Mon, Jul


The Trinidad and Tobago national football team's preparations for Wednesday's 2010 World Cup qualifier away to the United States were thrown into disarray yesterday when coach Francisco Maturana was denied the use of newly installed team captain Dwight Yorke as well as left back Avery John and promising teenaged midfielder Khaleem Hyland.
John, a 2006 World Cup player, is suspended for collecting yellow cards in successive matches while Hyland's automatic one match suspension for violent conduct against Cuba was extended to two games. But Maturana might be particularly aggrieved by the departure of Yorke, just days after adding him to the team's South Africa campaign.

The Trinidad and Tobago Football Federation (T&TFF) claimed that the combination of a thigh and ankle injury ruled Yorke out of their September 10 engagement against the group leaders. However, Yorke admitted to the Express on Saturday night, that Sunderland ordered his return to England.

Sunderland manager Roy Keane, who played alongside Yorke at Manchester United, warned the Tobagonian in July that his international aspirations could jeopardize his future with the club. However, the pair decided that Yorke may be allowed to join the "Soca Warriors" if he did not figure in Sunderland's first team plans.

Yorke, who was unavailable for the start of the season through injury, is yet to wear Sunderland colours this term while Keane-whose 30-member squad is the most populous in the Premiership-has used four different players in the two central midfield roles that the 36-year-old Warrior could fill.

But, even before Yorke wore the armband on Saturday, Keane is believed to have phoned and said that he was in the frame to play against Wigan on September 13. The Irish coach does not feel the veteran can be at his best with three matches in eight days and issued an ultimatum.

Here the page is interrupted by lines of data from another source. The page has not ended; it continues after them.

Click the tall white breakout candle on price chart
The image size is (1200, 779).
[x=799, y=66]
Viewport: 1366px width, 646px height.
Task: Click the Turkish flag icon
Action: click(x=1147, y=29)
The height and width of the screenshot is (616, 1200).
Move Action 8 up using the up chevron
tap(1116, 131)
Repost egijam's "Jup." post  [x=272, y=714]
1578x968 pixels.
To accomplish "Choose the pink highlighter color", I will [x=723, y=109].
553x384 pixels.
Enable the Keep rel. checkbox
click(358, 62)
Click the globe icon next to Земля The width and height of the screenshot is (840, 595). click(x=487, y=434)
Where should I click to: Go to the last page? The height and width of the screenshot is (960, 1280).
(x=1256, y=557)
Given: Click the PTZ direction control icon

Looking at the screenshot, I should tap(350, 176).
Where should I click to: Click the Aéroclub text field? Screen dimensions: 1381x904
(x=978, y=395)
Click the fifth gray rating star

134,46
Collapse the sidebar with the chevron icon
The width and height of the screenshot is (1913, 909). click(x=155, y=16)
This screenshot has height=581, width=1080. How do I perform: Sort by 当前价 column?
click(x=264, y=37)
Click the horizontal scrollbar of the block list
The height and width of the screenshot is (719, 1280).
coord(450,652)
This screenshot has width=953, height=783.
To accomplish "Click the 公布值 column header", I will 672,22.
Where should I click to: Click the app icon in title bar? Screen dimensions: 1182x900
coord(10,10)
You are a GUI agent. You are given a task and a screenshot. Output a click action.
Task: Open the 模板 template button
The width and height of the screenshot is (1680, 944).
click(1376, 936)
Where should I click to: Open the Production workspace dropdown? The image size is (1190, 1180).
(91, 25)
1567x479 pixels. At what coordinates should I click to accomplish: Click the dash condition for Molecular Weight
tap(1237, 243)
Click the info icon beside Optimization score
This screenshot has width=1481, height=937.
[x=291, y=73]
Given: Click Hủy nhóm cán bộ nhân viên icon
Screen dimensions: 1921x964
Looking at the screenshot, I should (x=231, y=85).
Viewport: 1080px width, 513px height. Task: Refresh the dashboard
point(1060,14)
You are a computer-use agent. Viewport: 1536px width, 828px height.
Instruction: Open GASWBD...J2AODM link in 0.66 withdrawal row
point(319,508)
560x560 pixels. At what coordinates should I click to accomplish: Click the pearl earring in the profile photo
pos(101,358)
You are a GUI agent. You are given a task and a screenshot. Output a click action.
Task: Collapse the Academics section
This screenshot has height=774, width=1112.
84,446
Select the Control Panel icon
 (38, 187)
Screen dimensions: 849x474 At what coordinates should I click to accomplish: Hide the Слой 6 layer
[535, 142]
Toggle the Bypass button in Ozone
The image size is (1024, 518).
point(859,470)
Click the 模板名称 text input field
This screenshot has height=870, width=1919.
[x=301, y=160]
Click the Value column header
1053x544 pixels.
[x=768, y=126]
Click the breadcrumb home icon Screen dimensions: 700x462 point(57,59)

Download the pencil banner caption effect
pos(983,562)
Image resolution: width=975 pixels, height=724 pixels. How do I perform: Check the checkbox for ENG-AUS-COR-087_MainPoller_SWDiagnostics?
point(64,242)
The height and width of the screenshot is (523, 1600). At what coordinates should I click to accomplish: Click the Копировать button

Yorke insisted, on Saturday, that he wants to represent his country but was unwilling to fight with Sunderland on the matter. Although FIFA law insists that Sunderland make their players available for World Cup duty, Keane made it clear that he wanted Yorke to stick to his international retirement when he gave him a one-year deal in the summer. Sunderland also offered to look after Yorke's future by promising him a coaching job at the end of his playing career.

"I am feeling caught between a rock and a hard place with my club and my country," Yorke said on Saturday. "I want to play against the US but I don't know if I will be allowed to."

Yorke, who teed up Keon Daniel for Trinidad and Tobago's lone goal against Guatemala, said he felt physically capable of playing on Wednesday.

"I was 90 per cent fit (against Guatemala)," he said. "I have been dealing with a thigh strain but I am still fit enough to play for my country. I feel fine."

It is unlikely that FIFA vice-president and T&TFF special advisor Jack Warner will take action against Sunderland considering the possible ramifications to the country's most celebrated player. It is not immediately clear whether Yorke would be allowed to represent his country again in the World Cup campaign and if all future appearances depend on Keane's say-so.
Yorke's place in the squad goes to Economy North East Stars midfielder Akeil Guevara, while Defence Force wing back Aklie Edwards and Neal & Massy Caledonia AIA right back Gyasi Joyce replace John and Hyland respectively. The three replacements have 11 international starts between them. United Petrotrin defender Makan Hislop also returns to the squad after suspension.

Maturana is already without the services of injured W. Connection midfield star Aurtis Whitley, while he opted not to summon record scorer Stern John, combative midfielder Chris Birchall-both 2006 World Cup players-and Turkey-based striker Darryl Roberts who all played in earlier qualifiers.